For Christian Self, bar manager or “bar chef” at thirtyninehotel, it’s this experimenting with textures that gets him excited about molecular mixology (the modern techniques as they apply to cocktails). “It’s all about textures and giving people something they don’t usually find,” he says. He’s crafted what he calls an “edible lychee martini” that looks like a whole lychee resting on a scallop shell, topped with a lemon-lavender air. It’s meant to be slurped from the shell, like an oyster, and while the outside is somewhat firm, like a real lychee, as you bite into it, lychee vodka and puree pours out. He makes the faux lychee with a technique called reverse spherification–by mixing calcium chloride with the vodka and lychee puree and then dropping it into a sodium alginate bath, the chemicals interact and “cook” the ingredients to form a membrane. For the bar’s 1920s theme night, fellow bartender Kyle Reutner (who once pursued a graduate degree in chemistry) created the “Saints’ Dance”–in which a “caviar” of St. Germain elderflower liquor was dropped into prosecco; the bubbles sent the caviar dancing in the glass.

Ask Self to make you a molecular-inspired drink on a regular night, and he may pull out foams and airs, techniques that are easier to compose on the fly. He may whip up a pineapple air–fresh pineapple juice combined with soy lecithin, a stabilizer, and then mixed with an immersion blender to create light, frothy bubbles. Or he might make a Thai-style mai tai with candied ginger foam, created by mixing ginger syrup with egg whites and aerating it with nitrous oxide–in other words, squeezing it out of the type of canister most often used for whipped cream, which creates a dense layer of fine bubbles.

Regarding his philosophy on molecular mixology, Self says, “As long as people are trying to make drinks and always pushing the boundaries, molecular gastronomy will always have a place.”

“People don’t order these things”

Nobu pastry chef Rachel Murai is an avid experimenter with molecular gastronomy–she’ll mix tapioca maltodextrin with peanut butter to create a fine peanut powder that melts in the mouth to a smooth creaminess. She’ll use liquid nitrogen to freeze a vodka sorbet (the high alcohol content prevents it from freezing in a normal ice cream machine). Her newest find is gellan, which she’s experimenting with to create a sorbet she can light on fire without causing it to melt too quickly.

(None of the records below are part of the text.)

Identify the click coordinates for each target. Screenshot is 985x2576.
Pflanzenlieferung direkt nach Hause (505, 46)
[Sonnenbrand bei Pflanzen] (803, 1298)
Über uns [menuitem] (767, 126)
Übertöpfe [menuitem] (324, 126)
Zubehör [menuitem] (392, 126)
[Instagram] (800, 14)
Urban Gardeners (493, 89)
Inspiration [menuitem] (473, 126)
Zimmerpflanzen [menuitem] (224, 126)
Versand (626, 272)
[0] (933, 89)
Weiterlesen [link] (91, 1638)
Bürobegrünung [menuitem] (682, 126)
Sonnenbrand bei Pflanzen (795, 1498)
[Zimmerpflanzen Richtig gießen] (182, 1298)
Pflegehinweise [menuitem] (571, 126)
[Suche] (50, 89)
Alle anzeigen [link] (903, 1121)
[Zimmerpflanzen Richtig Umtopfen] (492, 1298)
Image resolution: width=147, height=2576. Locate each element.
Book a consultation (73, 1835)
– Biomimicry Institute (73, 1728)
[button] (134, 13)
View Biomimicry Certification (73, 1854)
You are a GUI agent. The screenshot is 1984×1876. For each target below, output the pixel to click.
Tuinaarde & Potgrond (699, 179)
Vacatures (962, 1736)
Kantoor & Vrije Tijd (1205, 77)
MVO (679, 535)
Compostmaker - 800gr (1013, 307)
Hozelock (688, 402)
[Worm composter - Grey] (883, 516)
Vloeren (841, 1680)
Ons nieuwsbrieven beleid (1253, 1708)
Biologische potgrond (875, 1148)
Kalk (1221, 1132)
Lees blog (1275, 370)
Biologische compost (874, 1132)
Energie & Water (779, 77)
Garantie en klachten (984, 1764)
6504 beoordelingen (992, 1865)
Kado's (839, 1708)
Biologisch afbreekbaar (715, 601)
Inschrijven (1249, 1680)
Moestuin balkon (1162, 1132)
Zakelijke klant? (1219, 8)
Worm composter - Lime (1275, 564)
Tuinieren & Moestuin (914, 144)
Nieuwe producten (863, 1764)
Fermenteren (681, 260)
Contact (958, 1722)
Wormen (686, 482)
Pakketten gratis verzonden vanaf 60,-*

Despite her let’s-see-what-happens enthusiasm, Murai exercises restraint on the dessert menu; most of her creations don’t make it out of the kitchen. Murai sees molecular gastronomy more as flourishes on a plate–mostly out of personal preference (“I still prefer classic desserts,” she says) and perhaps a little because like Matsubara suggests, “People don’t order these things. Most people don’t understand and don’t order it if it’s too weird.”

Diners bored with the restaurant scene are looking for new experiences, and chefs are looking for a more adventurous audience. Self, who dreams of a molecular gastronomy restaurant opening in Hawaii, says, “I think Hawaii is always behind the times. Of course, there’s a certain kind of stigma to [molecular gastronomy] as well. You have to sell the guests…but you also have to sell it to the proprieter to be able to do it behind the bar. A lot of people say it’s just some kind of trend or fad…they don’t know that it’s actually here to stay.”